**Problem to solve:** Format the records from the line with "Where should I click to: Select" up to and including the line with "[x=867, y=79]" as a JSON list of strings, one per line, leaving out any blank lines. Include only those lines.

**Records shown:**
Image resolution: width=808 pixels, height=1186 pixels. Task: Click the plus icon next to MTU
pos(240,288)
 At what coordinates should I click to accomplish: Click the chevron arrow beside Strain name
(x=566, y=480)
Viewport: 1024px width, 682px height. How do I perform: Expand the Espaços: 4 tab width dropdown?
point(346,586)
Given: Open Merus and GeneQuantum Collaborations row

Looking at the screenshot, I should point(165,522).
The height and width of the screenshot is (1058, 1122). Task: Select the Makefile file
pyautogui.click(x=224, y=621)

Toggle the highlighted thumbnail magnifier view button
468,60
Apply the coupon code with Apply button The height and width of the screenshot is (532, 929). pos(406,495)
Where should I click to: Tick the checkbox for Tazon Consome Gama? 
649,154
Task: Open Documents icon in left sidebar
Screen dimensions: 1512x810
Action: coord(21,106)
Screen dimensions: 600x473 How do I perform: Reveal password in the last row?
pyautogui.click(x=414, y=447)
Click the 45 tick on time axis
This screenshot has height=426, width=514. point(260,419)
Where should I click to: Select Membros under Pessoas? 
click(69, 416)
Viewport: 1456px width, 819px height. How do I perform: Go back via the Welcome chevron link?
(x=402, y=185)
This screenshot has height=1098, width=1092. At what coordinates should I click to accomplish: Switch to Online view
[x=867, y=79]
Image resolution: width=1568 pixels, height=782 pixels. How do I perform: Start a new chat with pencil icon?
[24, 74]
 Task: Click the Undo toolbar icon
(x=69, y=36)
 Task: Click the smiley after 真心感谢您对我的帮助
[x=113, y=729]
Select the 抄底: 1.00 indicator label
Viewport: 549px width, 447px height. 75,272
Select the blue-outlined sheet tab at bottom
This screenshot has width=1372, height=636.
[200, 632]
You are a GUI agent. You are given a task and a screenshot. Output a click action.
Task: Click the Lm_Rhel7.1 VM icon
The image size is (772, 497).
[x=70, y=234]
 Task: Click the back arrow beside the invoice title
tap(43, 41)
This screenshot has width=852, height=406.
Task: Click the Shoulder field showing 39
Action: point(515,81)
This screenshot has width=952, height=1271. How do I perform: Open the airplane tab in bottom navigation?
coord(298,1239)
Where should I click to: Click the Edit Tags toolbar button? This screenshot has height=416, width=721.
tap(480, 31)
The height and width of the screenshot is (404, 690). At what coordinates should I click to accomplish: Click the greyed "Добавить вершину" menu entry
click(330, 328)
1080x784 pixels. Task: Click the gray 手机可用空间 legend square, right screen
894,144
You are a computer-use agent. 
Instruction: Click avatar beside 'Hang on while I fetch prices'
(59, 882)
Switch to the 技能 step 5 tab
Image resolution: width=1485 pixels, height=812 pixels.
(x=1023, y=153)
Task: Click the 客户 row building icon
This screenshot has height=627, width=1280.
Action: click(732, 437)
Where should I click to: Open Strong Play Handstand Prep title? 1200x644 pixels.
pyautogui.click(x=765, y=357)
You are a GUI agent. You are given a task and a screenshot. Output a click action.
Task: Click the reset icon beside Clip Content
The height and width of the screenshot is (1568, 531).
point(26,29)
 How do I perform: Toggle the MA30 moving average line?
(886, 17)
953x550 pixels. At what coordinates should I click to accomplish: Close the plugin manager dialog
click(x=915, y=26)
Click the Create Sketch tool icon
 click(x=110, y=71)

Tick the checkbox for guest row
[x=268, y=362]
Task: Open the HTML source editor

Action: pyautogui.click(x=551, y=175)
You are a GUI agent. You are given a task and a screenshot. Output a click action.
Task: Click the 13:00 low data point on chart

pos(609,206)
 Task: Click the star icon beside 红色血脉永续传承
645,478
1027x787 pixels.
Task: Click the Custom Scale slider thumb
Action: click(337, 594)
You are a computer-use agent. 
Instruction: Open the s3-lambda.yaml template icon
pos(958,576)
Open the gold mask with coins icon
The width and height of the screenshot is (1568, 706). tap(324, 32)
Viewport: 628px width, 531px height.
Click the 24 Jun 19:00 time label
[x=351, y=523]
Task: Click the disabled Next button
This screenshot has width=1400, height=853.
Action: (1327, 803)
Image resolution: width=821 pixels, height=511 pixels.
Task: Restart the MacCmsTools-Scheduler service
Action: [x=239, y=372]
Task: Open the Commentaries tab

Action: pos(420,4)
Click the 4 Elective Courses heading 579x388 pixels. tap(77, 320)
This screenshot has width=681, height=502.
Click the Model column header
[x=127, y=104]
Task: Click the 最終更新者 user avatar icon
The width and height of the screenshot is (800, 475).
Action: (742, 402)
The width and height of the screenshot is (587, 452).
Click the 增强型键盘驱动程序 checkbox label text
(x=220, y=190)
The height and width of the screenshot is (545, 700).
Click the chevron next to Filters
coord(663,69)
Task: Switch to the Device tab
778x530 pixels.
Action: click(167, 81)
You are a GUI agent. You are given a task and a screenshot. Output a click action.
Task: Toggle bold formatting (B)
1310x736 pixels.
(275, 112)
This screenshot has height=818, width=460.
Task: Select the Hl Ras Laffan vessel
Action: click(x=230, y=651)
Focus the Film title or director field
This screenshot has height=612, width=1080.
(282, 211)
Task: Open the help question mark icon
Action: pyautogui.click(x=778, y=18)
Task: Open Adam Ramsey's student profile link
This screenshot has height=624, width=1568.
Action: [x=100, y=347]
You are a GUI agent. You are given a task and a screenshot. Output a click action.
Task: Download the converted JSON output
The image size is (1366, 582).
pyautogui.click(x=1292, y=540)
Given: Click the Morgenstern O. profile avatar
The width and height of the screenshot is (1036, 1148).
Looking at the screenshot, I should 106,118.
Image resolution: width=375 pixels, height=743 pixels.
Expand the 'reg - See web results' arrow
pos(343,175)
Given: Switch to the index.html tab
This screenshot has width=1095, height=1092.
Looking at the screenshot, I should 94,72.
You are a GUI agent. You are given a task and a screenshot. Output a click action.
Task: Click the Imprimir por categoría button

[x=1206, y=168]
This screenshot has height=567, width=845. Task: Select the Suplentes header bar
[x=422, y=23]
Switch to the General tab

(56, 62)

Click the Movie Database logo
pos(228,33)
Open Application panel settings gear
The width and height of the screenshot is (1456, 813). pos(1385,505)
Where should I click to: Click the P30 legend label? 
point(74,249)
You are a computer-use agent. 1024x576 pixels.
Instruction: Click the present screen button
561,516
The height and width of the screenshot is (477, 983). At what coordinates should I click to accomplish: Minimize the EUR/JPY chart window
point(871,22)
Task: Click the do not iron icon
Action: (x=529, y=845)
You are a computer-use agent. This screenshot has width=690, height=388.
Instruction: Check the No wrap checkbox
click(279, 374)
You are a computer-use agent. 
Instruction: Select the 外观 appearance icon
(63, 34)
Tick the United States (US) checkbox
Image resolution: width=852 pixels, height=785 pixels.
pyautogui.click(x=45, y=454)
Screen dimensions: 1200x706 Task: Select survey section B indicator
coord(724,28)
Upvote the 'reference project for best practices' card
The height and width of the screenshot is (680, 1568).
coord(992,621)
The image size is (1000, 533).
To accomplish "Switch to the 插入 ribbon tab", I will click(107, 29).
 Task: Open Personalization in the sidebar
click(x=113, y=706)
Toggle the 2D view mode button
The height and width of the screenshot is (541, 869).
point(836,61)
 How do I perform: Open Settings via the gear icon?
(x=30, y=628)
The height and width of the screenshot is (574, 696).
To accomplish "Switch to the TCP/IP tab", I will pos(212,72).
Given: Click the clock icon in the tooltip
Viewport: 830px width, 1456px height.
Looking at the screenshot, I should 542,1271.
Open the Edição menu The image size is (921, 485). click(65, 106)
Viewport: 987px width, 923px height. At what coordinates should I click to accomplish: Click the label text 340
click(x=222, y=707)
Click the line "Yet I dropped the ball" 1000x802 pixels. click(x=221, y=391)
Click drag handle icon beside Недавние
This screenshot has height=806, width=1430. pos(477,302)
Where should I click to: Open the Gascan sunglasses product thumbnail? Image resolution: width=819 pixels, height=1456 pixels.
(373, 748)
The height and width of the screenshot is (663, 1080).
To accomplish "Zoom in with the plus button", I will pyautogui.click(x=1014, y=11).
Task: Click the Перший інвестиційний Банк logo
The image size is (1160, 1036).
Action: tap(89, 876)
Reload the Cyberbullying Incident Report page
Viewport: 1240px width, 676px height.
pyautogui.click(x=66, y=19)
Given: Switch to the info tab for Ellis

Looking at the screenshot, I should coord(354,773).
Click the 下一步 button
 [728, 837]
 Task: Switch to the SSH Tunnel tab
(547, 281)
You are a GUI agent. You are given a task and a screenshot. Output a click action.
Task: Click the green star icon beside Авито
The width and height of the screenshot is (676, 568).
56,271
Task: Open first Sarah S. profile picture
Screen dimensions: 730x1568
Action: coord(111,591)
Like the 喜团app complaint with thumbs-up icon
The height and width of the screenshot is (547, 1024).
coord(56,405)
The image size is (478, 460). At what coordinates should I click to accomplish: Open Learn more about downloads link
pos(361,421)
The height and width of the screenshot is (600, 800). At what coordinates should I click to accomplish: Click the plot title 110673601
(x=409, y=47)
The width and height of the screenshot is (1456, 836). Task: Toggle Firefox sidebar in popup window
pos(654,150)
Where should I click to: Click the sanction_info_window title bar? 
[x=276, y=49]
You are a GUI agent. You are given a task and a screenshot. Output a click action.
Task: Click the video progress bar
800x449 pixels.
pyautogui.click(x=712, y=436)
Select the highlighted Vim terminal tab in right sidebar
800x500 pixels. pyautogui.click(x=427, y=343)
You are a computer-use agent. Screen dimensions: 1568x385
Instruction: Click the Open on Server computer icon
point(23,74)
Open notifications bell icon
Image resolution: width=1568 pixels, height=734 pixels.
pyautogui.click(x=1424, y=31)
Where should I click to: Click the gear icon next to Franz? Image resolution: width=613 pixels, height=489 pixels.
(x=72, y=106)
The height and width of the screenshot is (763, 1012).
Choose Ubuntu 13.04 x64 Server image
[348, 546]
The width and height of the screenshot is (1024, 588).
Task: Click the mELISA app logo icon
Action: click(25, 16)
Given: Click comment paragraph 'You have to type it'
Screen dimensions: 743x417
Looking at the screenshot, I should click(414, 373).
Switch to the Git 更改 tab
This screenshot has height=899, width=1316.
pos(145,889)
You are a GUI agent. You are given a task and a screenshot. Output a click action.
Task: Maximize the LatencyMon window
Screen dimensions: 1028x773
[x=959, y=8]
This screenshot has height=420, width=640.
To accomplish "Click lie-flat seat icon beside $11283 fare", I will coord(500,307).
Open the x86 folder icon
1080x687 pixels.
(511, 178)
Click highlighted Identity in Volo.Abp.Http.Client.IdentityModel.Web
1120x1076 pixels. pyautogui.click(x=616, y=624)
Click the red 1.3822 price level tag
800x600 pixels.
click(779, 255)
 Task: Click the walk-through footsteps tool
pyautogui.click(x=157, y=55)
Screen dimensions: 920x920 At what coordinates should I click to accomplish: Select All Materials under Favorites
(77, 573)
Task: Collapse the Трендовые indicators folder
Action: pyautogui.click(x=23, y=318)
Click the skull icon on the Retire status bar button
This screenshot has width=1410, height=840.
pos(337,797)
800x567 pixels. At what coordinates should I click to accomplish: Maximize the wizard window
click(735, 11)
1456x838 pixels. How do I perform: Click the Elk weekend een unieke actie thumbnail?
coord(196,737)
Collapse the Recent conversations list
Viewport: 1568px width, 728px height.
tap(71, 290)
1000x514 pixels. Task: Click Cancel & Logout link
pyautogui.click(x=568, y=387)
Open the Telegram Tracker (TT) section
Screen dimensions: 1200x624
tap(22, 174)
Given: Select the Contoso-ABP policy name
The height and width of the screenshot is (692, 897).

**Problem solution:**
[
  "Where should I click to: Select Membros under Pessoas? ",
  "click(69, 416)",
  "Viewport: 1456px width, 819px height. How do I perform: Go back via the Welcome chevron link?",
  "(x=402, y=185)",
  "This screenshot has height=1098, width=1092. At what coordinates should I click to accomplish: Switch to Online view",
  "[x=867, y=79]"
]